Trecho do texto:
_____

José Anselmo Oliveira*
INTRODUÇÃO
Nos
idos de 1974, não sonhava que iria estudar direito. Estudava eletrotécnica na
Escola Técnica Federal de Sergipe quando foi oferecido um curso teórico e
prático de cinema. Curso que me abriu as portas para gostar mais ainda da
sétima arte que já me fascinava desde criança.
Além
da teoria sobre as técnicas e os estilos cinematográficos, foi possível
escrever roteiros, fotografar, dirigir, fazer a montagem das películas,
resultando em filmes em Super8 e 16 mm. Tive a felicidade de junto com dois
grandes colegas, infelizmente já falecidos, Diomedes Santos da Silva, que veio
a se tornar uma liderança dos professores do Estado de Sergipe, e Carlos Nobre,
jornalista e professor da PUC/RJ e que tinha por especialidade cobrir o poder
judiciário, a segurança pública. Juntos escrevemos o roteiro do documentário em
16 mm sob o título “A humanização da técnica”, que mostrava o ensino de
tecnologia na Escola Técnica Federal de Sergipe e também o acesso às artes como
o teatro, o cinema, a literatura e a música. Frise-se numa quadra onde se vivia
o pior período da ditadura militar, os anos 70.

_____

Dados disponíveis:
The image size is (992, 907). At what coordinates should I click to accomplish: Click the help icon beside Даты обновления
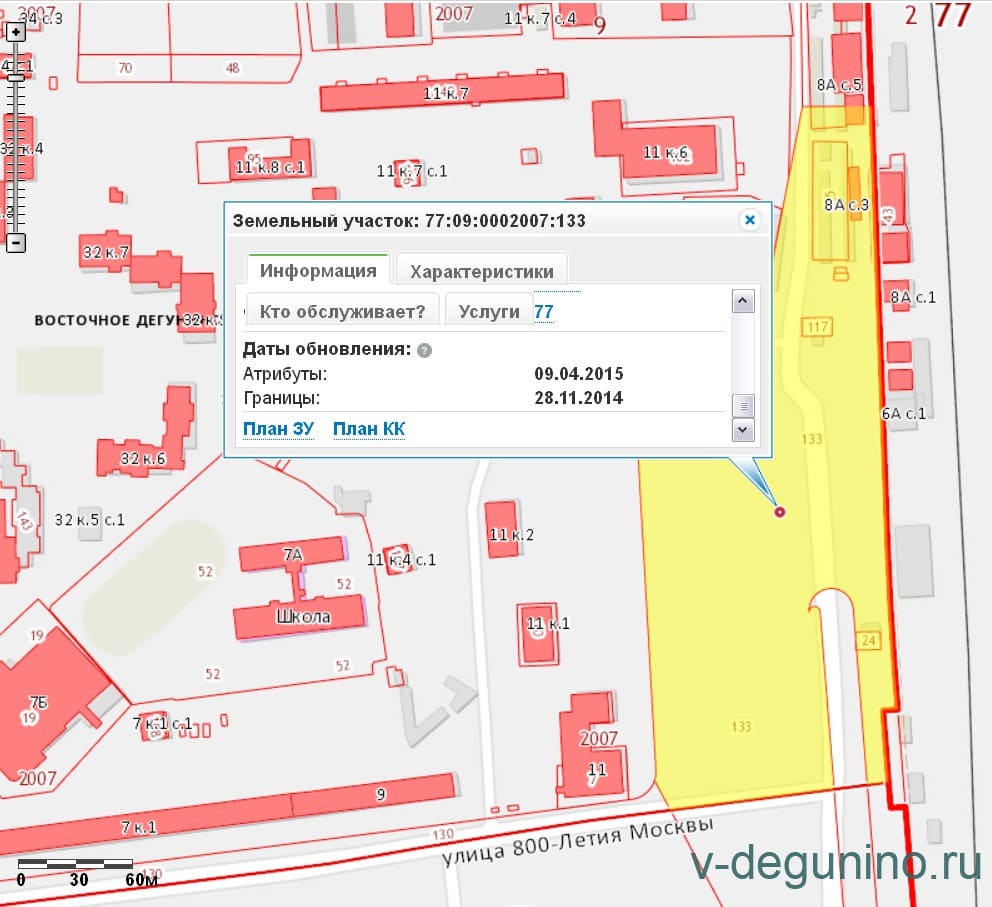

_____

Tarefas do exercício:
**1)** Transcreva sem nenhuma alteração o trecho do relato sobre o curso de cinema que vai de "José Anselmo Oliveira*" até "fascinava desde criança.", incluindo essas últimas palavras.
**2)** Diga se cada afirmação abaixo está de acordo com o relato sobre o curso de cinema, respondendo sim ou não e citando as palavras do relato que decidem a questão. (a) Quem narra estudava eletrotécnica na Escola Técnica Federal de Sergipe quando o curso de cinema foi oferecido. (b) Os filmes feitos no curso foram todos em 16 mm. (c) O documentário "A humanização da técnica" mostrava somente o ensino de tecnologia na escola.
**3)** Prolongue o relato sobre o curso de cinema, começando logo depois da última frase.

Respostas do exercício:
**1)**
José Anselmo Oliveira*
INTRODUÇÃO
Nos
idos de 1974, não sonhava que iria estudar direito. Estudava eletrotécnica na
Escola Técnica Federal de Sergipe quando foi oferecido um curso teórico e
prático de cinema. Curso que me abriu as portas para gostar mais ainda da
sétima arte que já me fascinava desde criança.

**2)**
(a) Sim: "Estudava eletrotécnica na Escola Técnica Federal de Sergipe quando foi oferecido um curso teórico e prático de cinema".
(b) Não: "resultando em filmes em Super8 e 16 mm".
(c) Não: "e também o acesso às artes como o teatro, o cinema, a literatura e a música".

**3)**
O que
é fascinante no cinema é a possibilidade da comunicação imediata não só de
temáticas da vida real (urbanas, rurais, questões sociais, questões jurídicas,
questões psicológicas, poder político, liberdades, democracia, guerra e paz),
mas a sua linguagem dinâmica possibilita que as emoções sejam percebidas enquanto
forma de comunicação.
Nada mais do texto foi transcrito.